Extention 2 - redundancy It is possible to make the setup redundant. FC has the option of multipathing. This setup is easy extendable to it by simply sticking 2 HBA cards in all the servers, get another SAN switch and that pretty much is it.
It depends then on the OS how to support it.
Also, it is possible to setup the 2 HBA cards to boot from the exact same LUN. Only one will be selected by the server bios to boot from. If you set one HBA as the first, and the other one as the second one, the server can boot as long as one of the FC is active.
On the storage, the ctl.conf gets copied for the target, but with the correct target number (naa.xxxxxxx)
Extention 3 - more storage Adding more storage or more storage servers is easy: set it up using the server setup above, but make sure the target in ctl.conf is correct (particularly: the naa.xxxxxxx number).
Also, with another storage, you can select one for all the boot luns, the other one for data sharing.

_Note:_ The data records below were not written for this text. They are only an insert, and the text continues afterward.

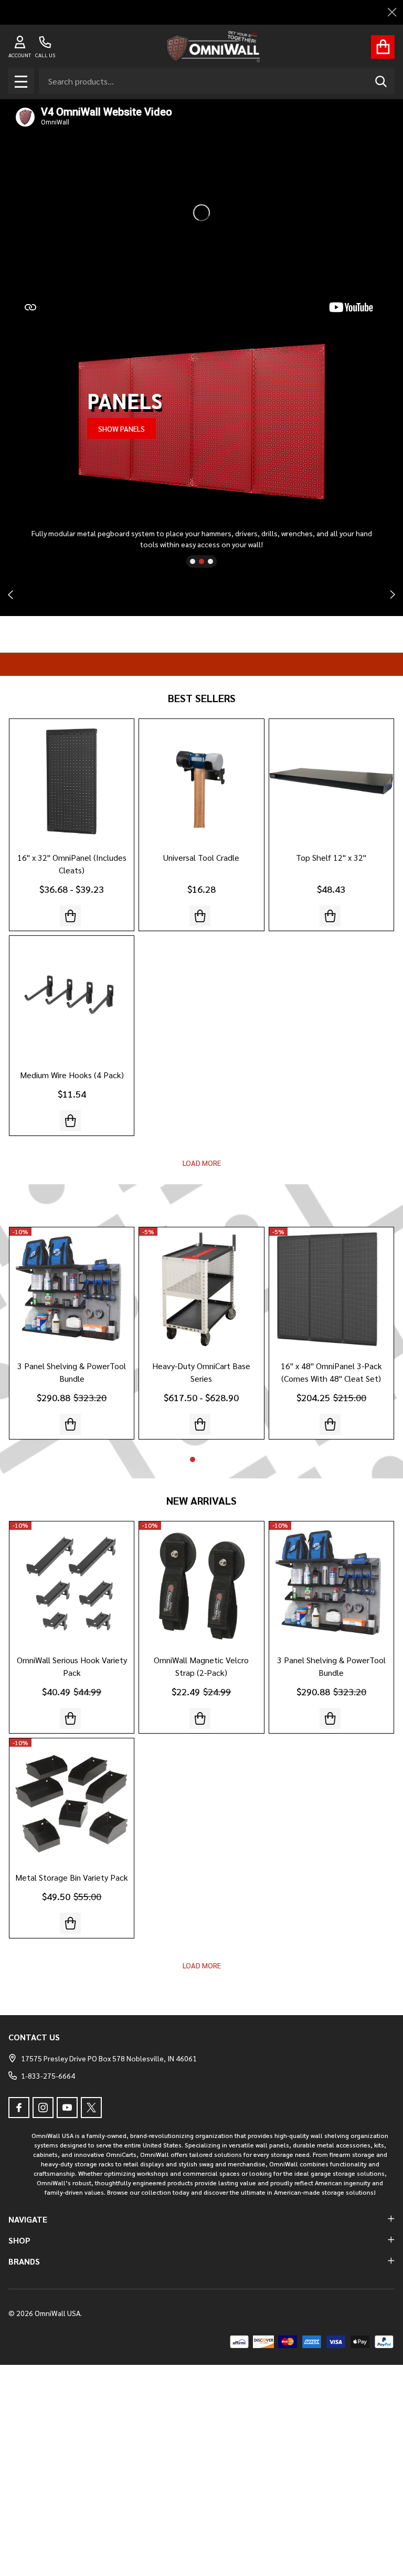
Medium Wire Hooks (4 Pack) (72, 1074)
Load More (202, 1162)
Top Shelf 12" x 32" (331, 857)
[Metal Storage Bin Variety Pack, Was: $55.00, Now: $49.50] (71, 1800)
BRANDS (24, 2261)
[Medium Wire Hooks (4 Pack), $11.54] (71, 998)
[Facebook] (19, 2107)
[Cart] (383, 47)
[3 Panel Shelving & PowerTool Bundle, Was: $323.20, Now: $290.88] (71, 1289)
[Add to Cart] (199, 1718)
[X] (91, 2107)
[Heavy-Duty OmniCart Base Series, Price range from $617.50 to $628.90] (201, 1289)
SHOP (19, 2240)
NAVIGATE (27, 2219)
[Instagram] (43, 2107)
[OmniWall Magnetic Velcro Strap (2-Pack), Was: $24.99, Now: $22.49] (201, 1583)
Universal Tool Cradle (201, 857)
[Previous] (10, 594)
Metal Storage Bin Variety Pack (71, 1877)
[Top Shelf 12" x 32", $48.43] (331, 781)
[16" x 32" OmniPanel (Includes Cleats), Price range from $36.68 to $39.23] (71, 781)
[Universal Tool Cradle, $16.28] (201, 781)
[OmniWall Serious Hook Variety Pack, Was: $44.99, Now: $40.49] (71, 1583)
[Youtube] (67, 2107)
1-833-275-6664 (48, 2075)
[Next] (392, 594)
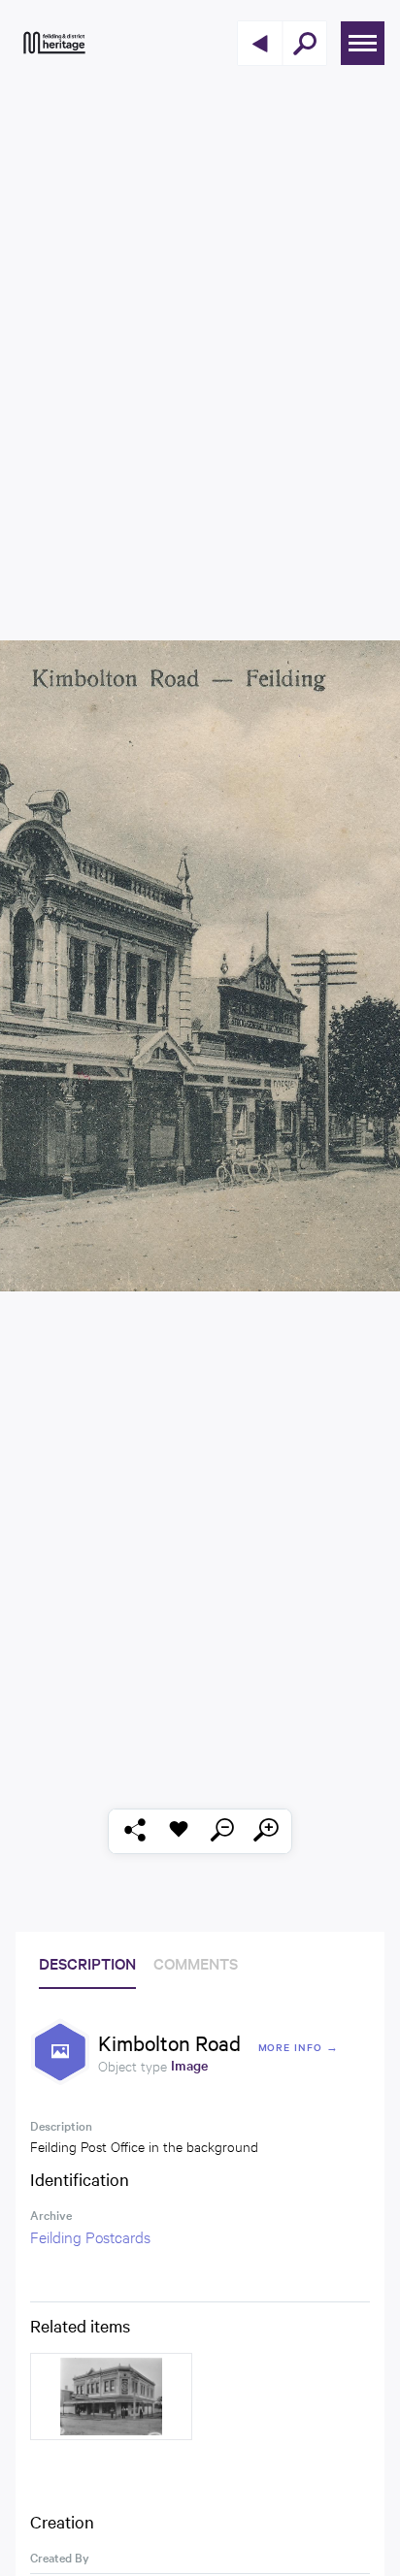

Extention 4 - storage replication Far from being perfect, and there are better ideas for it, but having the setup (specially if it is fully redundant) it is possible to have storage replication in a simple way, provided the OS can do ZFS!
All you need: a LUN on both storage server of the same size. Then on the node/host server, you simply make a zfs mirror over these to luns and it will replicate all data on both luns.
again, this is in no way the same as a blocklevel sync on a dedicated 10Gbit link. But as a cheap temporary solution to non-critical data... why not?